Driving the girls to and from school, I have a captive audience and I put on different kinds of music so they learn to appreciate diversity. I like them to listen to Jazz, because while Disney songs and pop songs have fake feelings, jazz has real feeling.
For now, they prefer the former but are warming to the latter.
We've been listening particularly to three pieces: Chuck Mangione's Feels So Good, Grover Washington Jr's Just The Two of Us, and The Look of Love (which Abia now sings beautifully, with feeling).
I started with Feels So Good and asked the girls to close their eyes as the instrumental began to play. I explained that songs don't need to have words, that the music will speak directly to their hearts.
Me, as the lone trumpet starts slowly:
"imagine waking up to a beautiful day. Your eyes are half open, you're sleepy, but you see the clear blue sky from your window and hear the far-away soft chirping of the birds as if they were calling you 'come enjoy the day with us'. You think of all the fun you're going to have at school"
"Do you feel it, do you feel the music?"
Abia: "yes, a little.."
Gigi, softly, but firmly: "No."
Me: "Keep your eyes closed and listen... imagine the birds getting louder. Your eyes open, you look out and see butterflies in the garden.

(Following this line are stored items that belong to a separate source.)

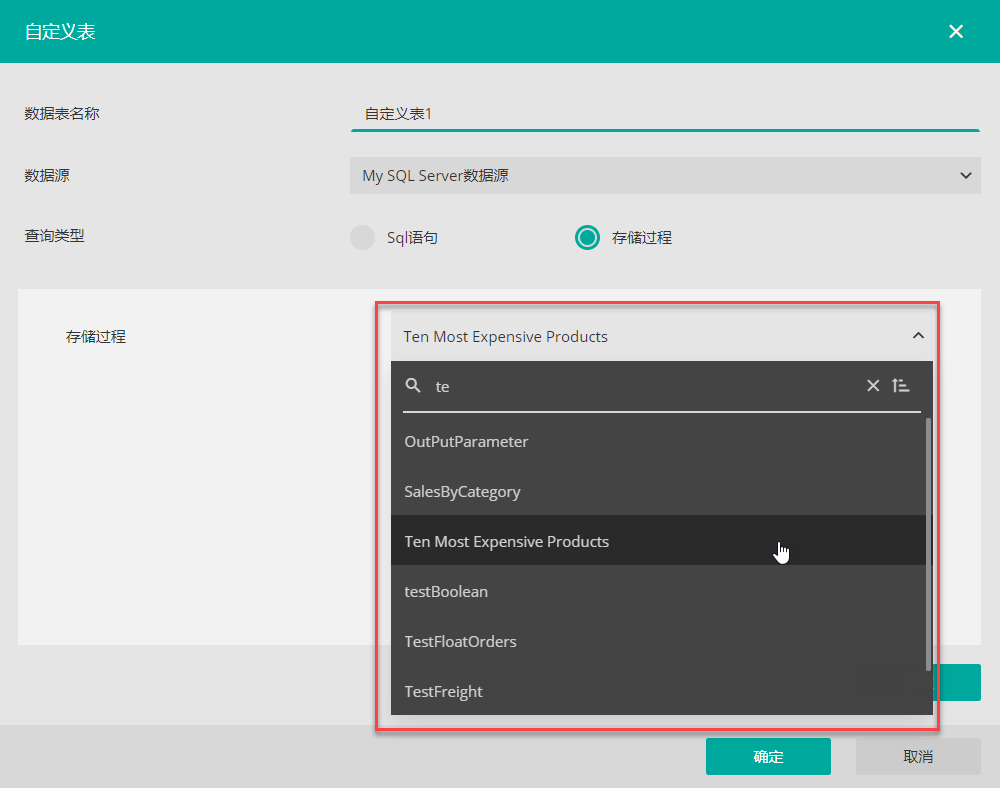Click the dropdown list vertical scrollbar
Viewport: 1000px width, 788px height.
click(928, 545)
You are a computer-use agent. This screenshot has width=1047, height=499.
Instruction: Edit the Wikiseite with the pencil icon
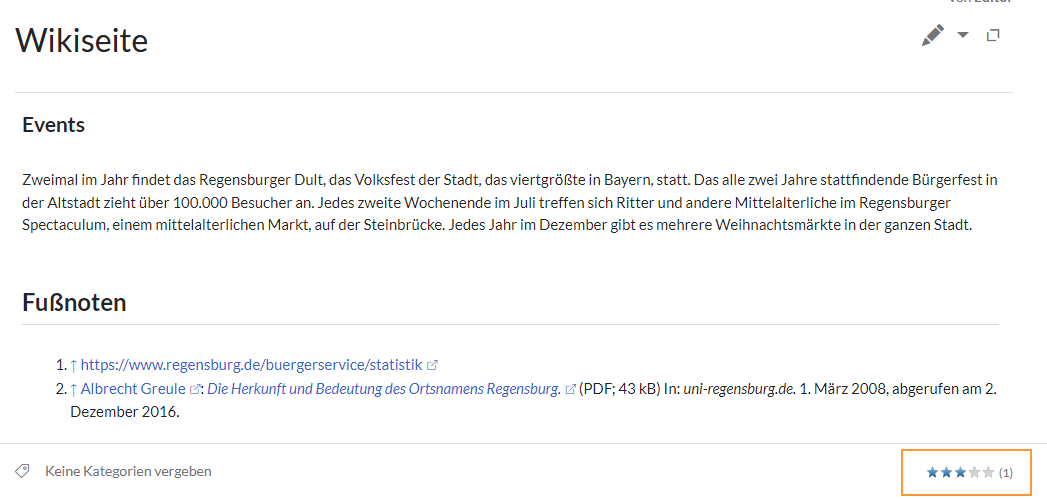pyautogui.click(x=933, y=35)
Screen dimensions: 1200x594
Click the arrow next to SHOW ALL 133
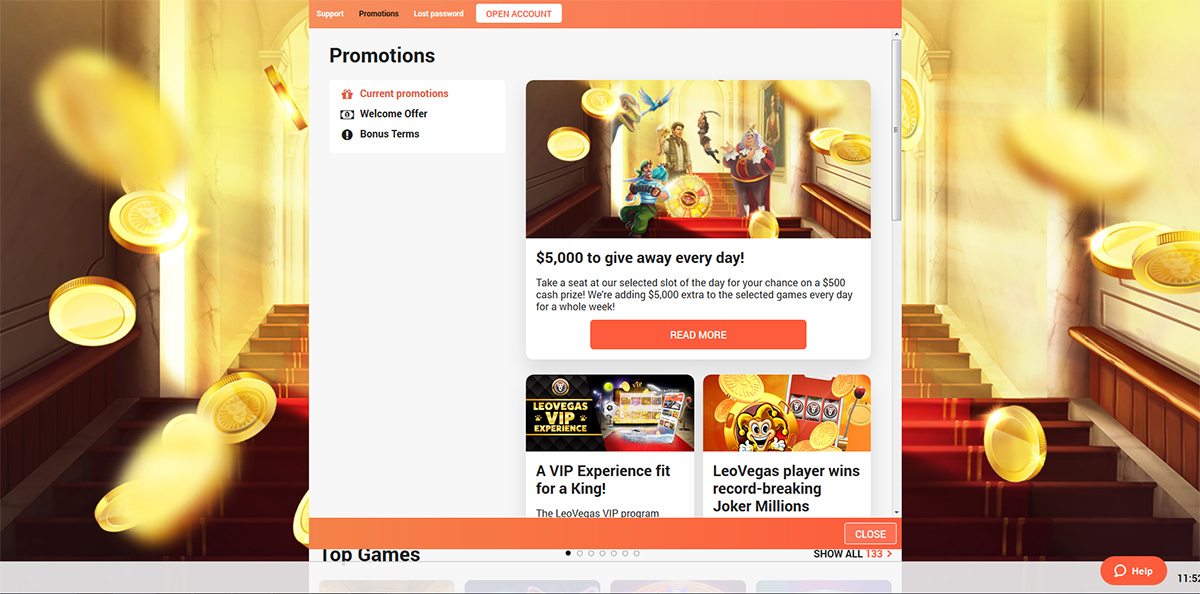(889, 554)
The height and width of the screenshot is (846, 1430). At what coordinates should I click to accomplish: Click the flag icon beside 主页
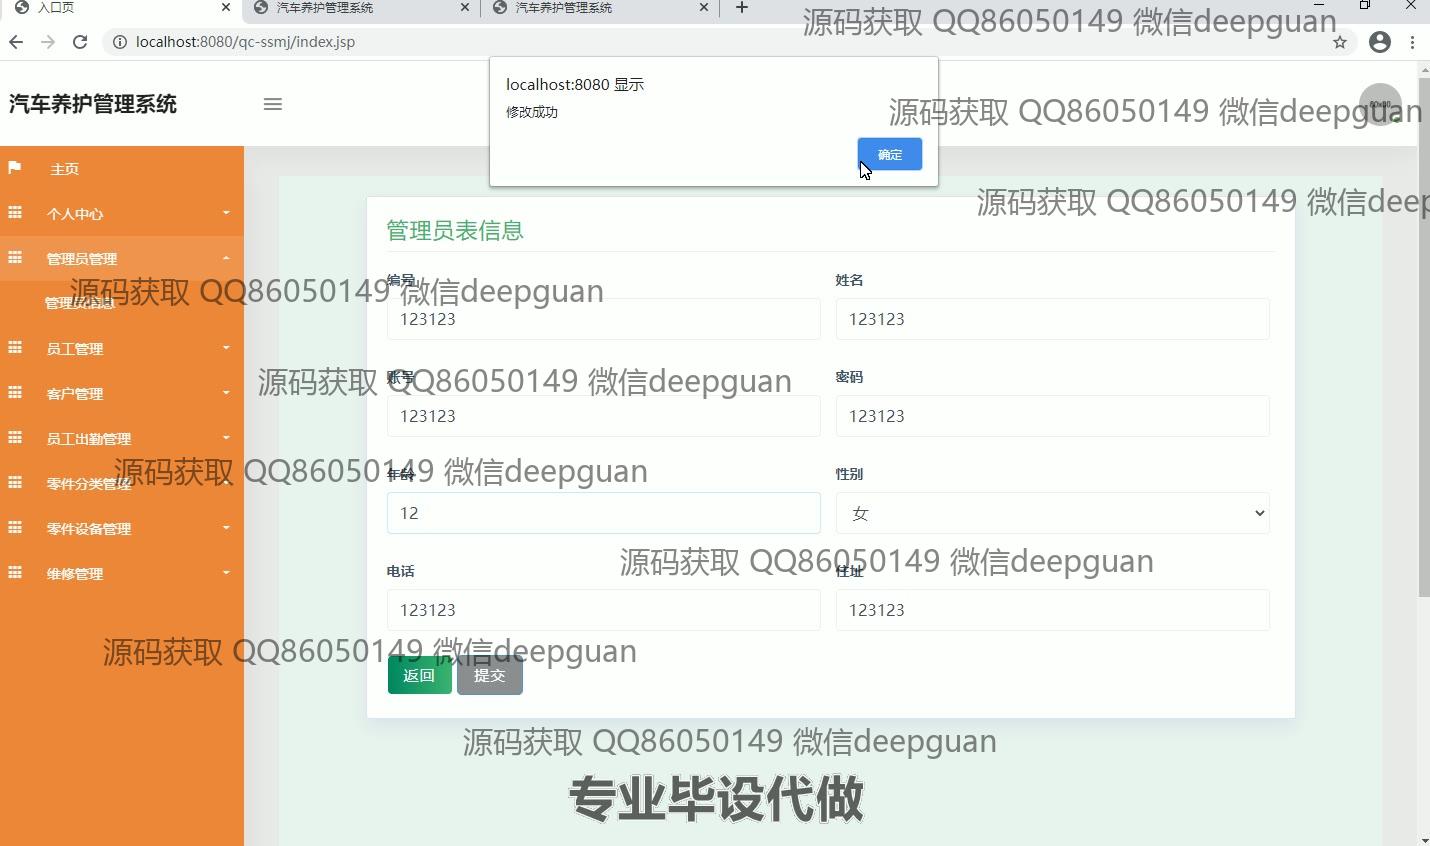tap(15, 168)
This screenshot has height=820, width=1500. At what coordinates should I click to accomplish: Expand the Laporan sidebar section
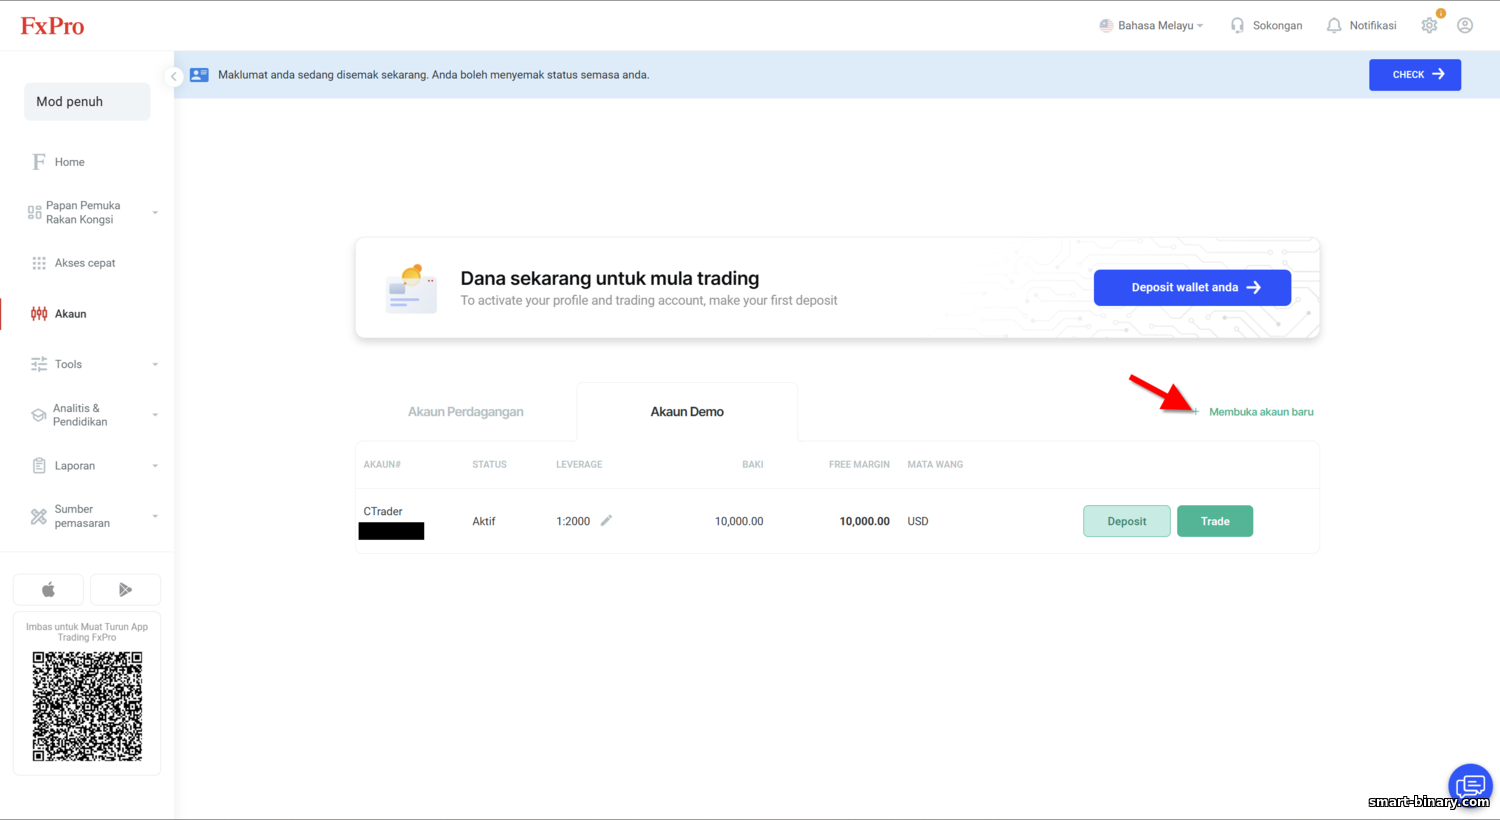[x=92, y=466]
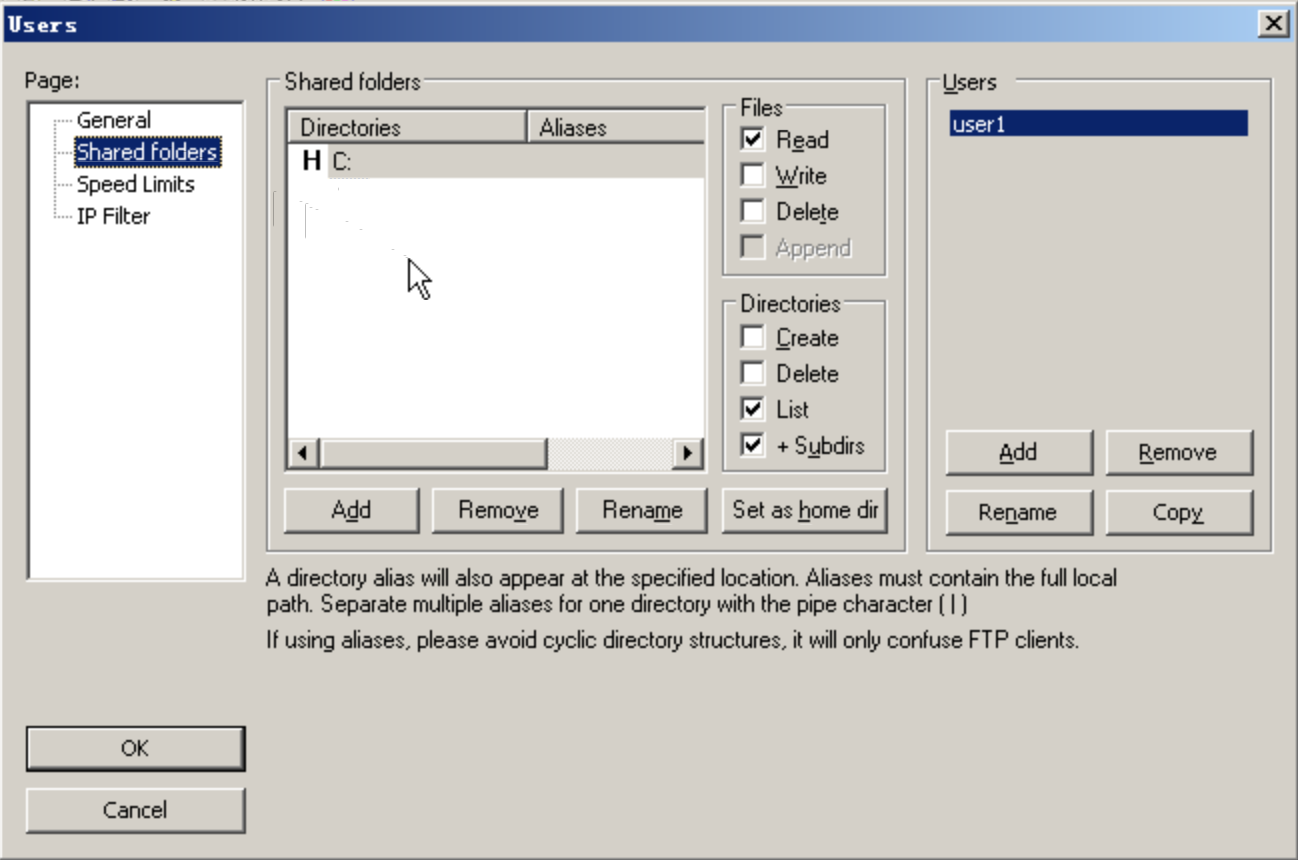Copy the selected user account
This screenshot has height=860, width=1298.
pos(1178,513)
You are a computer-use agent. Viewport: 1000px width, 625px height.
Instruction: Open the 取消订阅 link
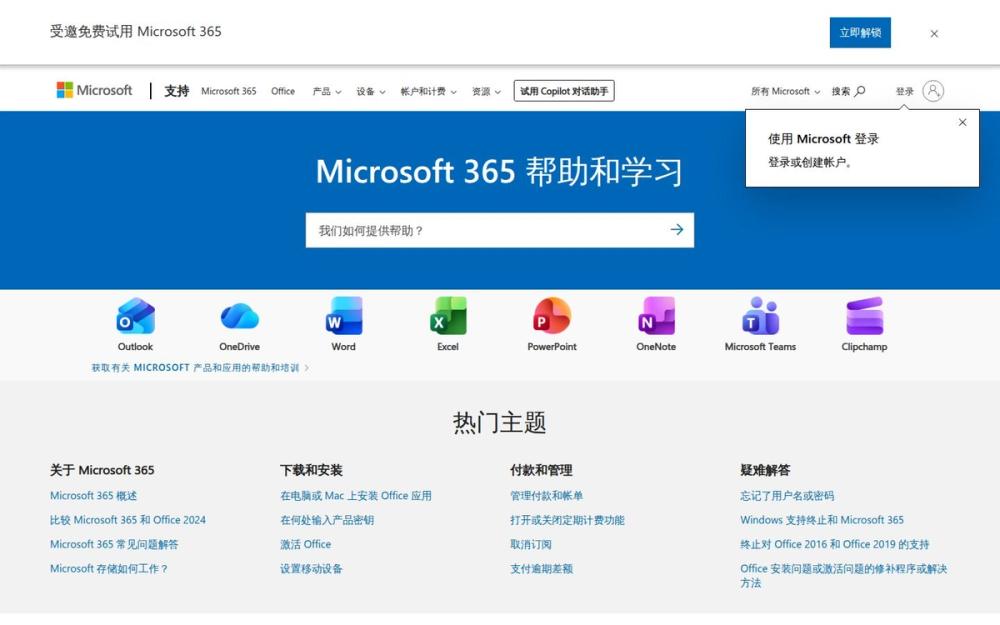coord(529,544)
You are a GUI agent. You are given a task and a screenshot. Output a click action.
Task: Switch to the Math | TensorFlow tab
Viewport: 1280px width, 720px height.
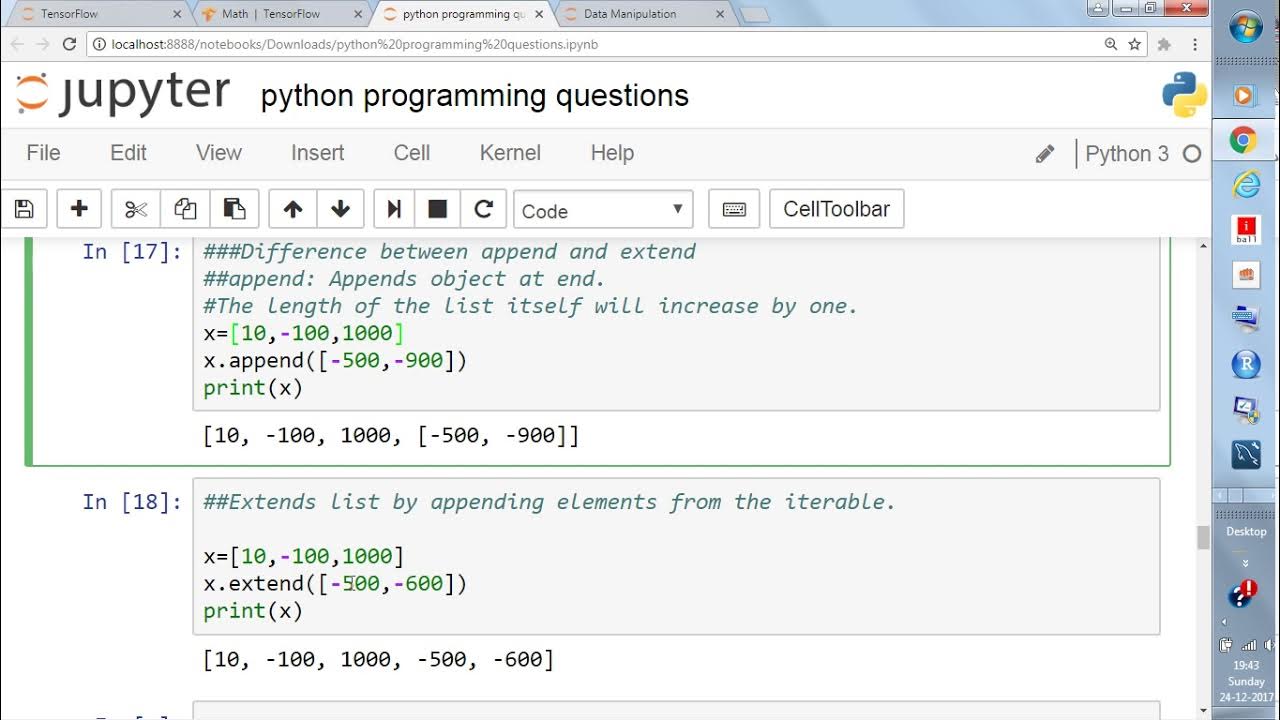270,14
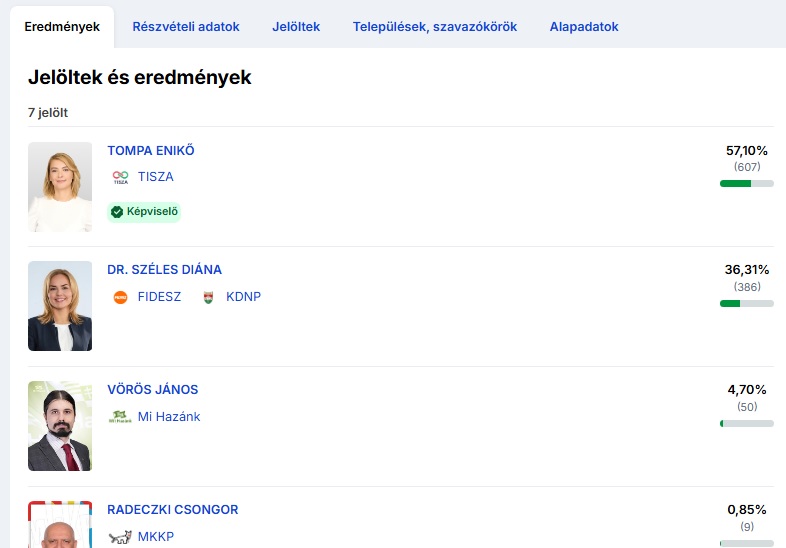Click the Mi Hazánk party logo

120,417
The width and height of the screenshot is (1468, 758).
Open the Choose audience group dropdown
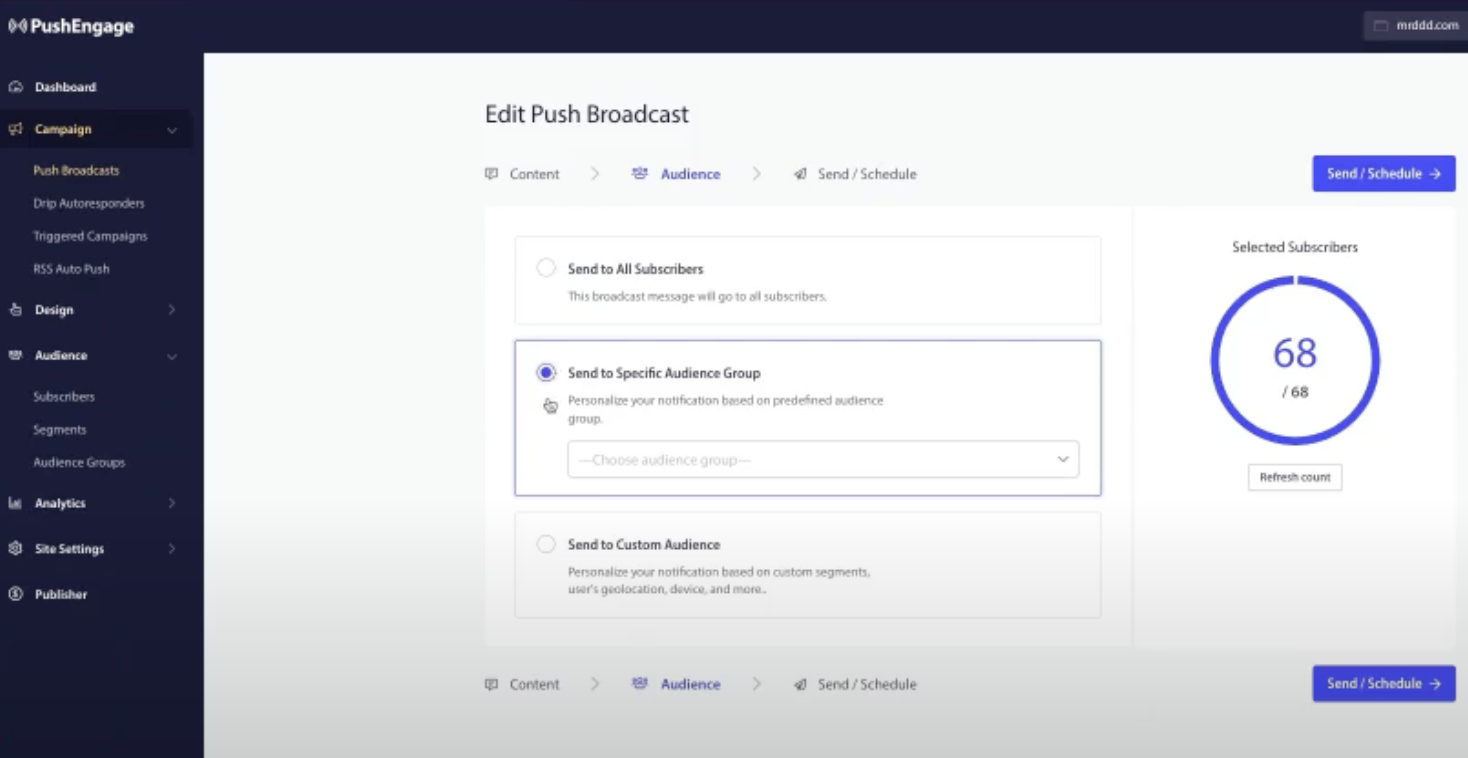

They seem to be calling you too. You smell sausages and eggs cooking in the kitchen. You feel your heart beat to the flapping of the butterflies. You kick away the covers, get out of bed, and [as the music reaches a crescendo] rush out to the garden and feel the sun's warm morning rays hug your face..."
Gigi, suddenly and excitedly, eyes still closed: "I FEEL IT, I FEEL IT!"
That was a great moment for me, because there was no faking it; she really did feel it. The music had spoken to her.